:: Task requirements ::
Determine whether each statement below agrees with the account of a troubled marriage, answering yes or no and quoting the exact words of the account that decide it. (a) The husband announced his plan to leave on the day before Thanksgiving. (b) The writer and the husband first met four years ago. (c) The husband has mentioned being checked out at work.

He came to me the day before thanksgiving and told me he is very unhappy and is going to leave me. He told me he loves me but he has no feelings, that he is emotionally disconnected. He told me despite marrying me last year he's been unhappy. He said I haven't been supportive, that I nag and complain about everything. He's very upset that I got myself back in credit card debt. I sometimes complained about his brothers, and he also finally had enough of that.
This man is my WORLD. I told him I will change and be that girl he fell in love with, that somehow I lost my way. I truly RECOGNIZE what he's talking about and I will never be that girl again! And I truly stand by my words and mean this! I keep showing and proving to him that I am not that mean girl! He tells me he sees it but he doesn't have feelings for me and its going to take time, that I need to give him time.
I am beyond devastated. What should I do? And when do you think he will realize he's still IN love with me? I need this man to realize I'm still that girl he met 6 years ago. I've noticed lately in the last couple days he's kinda been trying to make me jealous, in a sense of telling me he's getting checked out at work, or flexing his muscles in front of me-- I'm not sure if I should take this as a good sign or not? Every time we have a good day, or I say something about being with him, he always says "we'll see".

:: Data excerpt ::
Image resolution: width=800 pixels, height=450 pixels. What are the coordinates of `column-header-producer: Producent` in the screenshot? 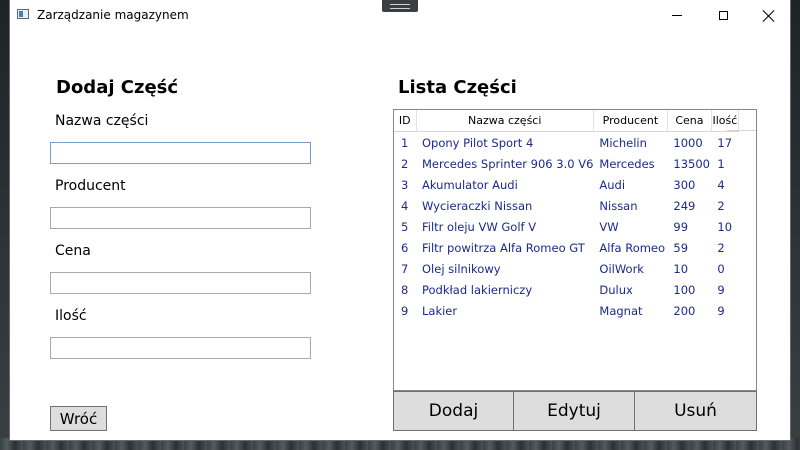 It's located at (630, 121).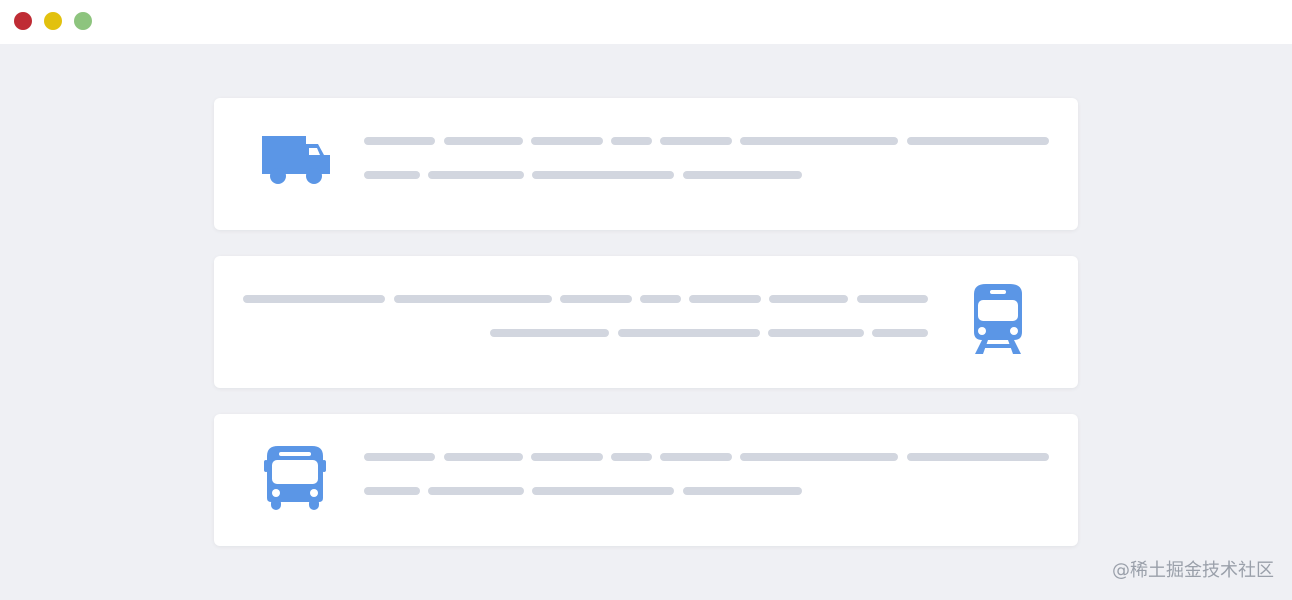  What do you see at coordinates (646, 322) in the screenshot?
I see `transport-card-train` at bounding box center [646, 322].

:: Solved problem ::
(a) Yes: "He came to me the day before thanksgiving and told me he is very unhappy and is going to leave me."
(b) No: "I need this man to realize I'm still that girl he met 6 years ago."
(c) Yes: "telling me he's getting checked out at work"